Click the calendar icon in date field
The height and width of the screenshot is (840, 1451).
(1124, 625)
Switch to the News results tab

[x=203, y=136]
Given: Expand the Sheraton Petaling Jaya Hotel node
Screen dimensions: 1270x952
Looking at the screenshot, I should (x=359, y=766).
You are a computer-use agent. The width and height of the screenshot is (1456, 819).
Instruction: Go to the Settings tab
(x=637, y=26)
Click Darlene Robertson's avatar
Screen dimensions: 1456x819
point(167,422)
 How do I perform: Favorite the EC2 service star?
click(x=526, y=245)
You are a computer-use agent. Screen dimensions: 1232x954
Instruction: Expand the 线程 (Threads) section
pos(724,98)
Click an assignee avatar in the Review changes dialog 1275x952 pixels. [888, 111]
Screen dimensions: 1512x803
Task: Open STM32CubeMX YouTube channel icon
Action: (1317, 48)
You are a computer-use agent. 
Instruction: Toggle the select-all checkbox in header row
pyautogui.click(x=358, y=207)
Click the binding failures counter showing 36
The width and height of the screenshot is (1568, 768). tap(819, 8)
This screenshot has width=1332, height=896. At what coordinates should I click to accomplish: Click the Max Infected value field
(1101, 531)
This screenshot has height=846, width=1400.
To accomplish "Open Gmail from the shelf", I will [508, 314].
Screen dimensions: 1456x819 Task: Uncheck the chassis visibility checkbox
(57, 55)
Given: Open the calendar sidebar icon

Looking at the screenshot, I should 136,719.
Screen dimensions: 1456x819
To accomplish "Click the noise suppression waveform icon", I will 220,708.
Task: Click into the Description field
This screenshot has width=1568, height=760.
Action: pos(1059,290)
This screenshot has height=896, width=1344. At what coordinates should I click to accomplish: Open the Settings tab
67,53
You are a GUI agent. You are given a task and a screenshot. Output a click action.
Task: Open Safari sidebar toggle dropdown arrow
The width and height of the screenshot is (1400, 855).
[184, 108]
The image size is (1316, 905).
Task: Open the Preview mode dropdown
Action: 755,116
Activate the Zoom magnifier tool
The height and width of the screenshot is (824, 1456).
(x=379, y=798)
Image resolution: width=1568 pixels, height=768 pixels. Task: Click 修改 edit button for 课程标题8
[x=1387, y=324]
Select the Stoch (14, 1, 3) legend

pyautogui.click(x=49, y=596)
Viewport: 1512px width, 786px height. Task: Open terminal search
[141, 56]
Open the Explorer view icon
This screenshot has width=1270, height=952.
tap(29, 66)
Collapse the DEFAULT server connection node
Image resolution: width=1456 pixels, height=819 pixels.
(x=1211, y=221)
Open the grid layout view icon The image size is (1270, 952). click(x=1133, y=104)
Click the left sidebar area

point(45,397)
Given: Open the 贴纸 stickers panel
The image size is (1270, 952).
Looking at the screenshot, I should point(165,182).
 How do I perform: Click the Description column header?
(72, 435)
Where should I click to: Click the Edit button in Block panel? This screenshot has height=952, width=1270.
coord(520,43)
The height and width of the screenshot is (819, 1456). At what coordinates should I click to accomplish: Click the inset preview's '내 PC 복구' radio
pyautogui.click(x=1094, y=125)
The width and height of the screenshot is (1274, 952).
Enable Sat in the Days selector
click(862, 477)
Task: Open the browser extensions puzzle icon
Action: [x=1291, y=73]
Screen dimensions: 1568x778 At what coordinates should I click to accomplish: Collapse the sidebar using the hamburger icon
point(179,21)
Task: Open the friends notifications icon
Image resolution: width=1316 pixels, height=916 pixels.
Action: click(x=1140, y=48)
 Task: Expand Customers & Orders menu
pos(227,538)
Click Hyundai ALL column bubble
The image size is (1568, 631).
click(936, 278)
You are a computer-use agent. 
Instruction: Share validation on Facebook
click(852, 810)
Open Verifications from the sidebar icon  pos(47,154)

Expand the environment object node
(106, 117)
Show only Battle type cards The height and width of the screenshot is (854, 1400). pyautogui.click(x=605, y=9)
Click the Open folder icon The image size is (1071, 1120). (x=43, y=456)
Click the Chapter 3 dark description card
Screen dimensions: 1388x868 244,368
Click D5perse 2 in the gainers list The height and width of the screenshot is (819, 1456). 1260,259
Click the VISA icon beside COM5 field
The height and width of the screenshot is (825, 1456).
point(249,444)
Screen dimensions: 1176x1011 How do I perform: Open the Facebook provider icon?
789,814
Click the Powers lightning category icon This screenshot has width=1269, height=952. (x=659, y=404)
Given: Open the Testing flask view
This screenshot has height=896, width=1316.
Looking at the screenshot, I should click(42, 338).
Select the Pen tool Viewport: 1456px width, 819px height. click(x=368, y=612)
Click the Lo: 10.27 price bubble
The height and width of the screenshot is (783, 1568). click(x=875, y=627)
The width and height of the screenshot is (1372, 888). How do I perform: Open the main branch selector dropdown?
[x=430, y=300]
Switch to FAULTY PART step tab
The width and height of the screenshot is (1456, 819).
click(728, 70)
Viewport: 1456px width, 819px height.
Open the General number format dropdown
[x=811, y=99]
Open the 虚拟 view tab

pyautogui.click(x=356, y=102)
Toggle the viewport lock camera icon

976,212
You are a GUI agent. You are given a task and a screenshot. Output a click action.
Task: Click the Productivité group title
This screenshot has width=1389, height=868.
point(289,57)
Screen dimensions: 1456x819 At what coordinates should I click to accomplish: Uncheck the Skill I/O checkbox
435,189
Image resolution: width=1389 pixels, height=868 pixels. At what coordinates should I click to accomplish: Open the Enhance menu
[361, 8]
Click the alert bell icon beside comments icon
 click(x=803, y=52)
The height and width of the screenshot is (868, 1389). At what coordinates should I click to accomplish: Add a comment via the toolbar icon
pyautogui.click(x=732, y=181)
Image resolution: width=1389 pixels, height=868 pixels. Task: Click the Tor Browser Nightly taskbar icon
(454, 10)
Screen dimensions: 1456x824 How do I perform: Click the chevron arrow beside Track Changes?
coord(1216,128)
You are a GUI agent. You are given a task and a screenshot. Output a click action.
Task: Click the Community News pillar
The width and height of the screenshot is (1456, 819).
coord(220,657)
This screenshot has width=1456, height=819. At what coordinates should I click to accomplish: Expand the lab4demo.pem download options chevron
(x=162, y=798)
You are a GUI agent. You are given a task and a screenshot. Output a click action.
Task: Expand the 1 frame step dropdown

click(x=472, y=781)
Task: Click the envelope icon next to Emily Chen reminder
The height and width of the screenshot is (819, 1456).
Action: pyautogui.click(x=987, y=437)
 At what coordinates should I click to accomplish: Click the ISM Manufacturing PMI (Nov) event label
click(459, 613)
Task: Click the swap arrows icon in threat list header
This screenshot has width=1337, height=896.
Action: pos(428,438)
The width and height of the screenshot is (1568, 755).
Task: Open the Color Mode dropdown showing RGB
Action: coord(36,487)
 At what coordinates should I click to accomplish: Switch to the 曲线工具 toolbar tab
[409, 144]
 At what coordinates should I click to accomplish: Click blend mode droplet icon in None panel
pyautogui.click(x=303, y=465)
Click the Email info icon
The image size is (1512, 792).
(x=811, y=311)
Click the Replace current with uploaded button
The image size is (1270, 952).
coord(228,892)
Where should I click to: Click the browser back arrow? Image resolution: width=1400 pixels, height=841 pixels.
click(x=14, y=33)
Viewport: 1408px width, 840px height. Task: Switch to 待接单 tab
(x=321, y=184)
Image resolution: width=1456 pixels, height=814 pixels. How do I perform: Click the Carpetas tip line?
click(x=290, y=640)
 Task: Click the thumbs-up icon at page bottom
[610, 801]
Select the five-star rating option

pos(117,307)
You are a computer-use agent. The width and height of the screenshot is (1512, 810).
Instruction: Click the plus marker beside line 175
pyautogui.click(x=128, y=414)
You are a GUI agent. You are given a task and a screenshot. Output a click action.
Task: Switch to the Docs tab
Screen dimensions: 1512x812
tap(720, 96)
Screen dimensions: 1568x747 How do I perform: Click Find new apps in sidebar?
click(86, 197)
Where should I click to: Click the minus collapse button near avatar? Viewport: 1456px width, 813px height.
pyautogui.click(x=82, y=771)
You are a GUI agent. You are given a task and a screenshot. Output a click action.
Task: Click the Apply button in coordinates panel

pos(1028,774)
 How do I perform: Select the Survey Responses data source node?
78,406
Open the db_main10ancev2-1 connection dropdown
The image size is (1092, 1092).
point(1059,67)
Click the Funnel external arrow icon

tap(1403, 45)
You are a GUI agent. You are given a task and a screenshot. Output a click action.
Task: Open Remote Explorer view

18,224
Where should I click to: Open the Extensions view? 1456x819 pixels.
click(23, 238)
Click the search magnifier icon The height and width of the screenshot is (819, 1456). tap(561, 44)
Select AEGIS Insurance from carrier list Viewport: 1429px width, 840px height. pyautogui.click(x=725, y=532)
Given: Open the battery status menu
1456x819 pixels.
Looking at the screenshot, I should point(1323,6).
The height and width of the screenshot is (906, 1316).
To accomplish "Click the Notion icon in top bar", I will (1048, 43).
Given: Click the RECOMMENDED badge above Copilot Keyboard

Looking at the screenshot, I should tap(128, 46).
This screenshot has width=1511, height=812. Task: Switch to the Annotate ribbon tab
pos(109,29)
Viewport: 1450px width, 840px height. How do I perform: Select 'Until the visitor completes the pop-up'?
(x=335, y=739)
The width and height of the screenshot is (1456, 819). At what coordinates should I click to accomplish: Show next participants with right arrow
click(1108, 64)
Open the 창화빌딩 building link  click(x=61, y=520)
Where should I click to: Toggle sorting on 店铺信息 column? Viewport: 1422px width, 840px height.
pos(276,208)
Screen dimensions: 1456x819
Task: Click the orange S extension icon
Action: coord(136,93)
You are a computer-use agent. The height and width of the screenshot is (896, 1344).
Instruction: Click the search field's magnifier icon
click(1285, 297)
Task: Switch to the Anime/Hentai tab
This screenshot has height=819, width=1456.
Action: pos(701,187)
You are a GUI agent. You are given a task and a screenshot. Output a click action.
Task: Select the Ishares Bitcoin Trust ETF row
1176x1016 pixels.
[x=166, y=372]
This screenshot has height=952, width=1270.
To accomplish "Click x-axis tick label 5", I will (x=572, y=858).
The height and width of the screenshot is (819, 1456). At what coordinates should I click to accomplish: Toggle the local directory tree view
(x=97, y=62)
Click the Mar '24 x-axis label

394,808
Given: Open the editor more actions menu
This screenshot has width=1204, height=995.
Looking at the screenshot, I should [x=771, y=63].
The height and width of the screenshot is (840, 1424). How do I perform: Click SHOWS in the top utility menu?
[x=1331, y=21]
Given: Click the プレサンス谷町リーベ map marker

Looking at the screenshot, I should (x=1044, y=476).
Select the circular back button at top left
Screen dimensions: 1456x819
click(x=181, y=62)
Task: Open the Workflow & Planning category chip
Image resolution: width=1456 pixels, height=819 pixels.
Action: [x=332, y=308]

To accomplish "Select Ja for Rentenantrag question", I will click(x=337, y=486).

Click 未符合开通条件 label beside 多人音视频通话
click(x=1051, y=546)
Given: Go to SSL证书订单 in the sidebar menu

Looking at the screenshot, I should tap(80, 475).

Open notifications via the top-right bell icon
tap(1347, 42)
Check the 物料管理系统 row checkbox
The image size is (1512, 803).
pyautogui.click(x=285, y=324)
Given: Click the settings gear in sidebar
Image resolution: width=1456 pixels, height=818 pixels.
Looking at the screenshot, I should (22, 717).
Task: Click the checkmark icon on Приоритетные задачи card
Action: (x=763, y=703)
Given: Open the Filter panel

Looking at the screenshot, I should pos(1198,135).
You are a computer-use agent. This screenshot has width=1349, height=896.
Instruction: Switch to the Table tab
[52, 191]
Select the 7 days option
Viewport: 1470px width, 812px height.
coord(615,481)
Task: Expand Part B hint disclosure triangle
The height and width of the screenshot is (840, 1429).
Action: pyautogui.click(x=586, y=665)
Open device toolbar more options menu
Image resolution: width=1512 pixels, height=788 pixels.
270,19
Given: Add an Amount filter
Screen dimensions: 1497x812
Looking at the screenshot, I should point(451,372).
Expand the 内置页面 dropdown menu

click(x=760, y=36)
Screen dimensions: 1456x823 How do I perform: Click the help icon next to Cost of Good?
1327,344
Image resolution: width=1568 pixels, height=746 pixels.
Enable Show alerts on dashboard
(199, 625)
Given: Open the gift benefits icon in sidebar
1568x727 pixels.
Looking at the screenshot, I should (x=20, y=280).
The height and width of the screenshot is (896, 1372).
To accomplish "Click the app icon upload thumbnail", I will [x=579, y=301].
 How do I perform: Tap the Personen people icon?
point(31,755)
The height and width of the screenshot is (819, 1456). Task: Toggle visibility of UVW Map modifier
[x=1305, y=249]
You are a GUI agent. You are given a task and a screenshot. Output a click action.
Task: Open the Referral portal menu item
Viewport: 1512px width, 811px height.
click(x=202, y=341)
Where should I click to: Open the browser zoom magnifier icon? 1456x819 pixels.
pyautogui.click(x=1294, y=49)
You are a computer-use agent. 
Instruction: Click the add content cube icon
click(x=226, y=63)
= = = = = = =
• **Exercise details**: Copy each line of the data that contains the word "computer".

• **Worked solution**:
You are a computer-use agent. The width and height of the screenshot is (1456, 819).
You are a computer-use agent. Screen dimensions: 1232x954
You are a computer-use agent. 
You are a computer-use agent. 
You are a computer-use agent. The width and height of the screenshot is (1512, 810).
You are a computer-use agent. The height and width of the screenshot is (896, 1344).
You are a computer-use agent. This screenshot has width=1349, height=896.
You are a computer-use agent. 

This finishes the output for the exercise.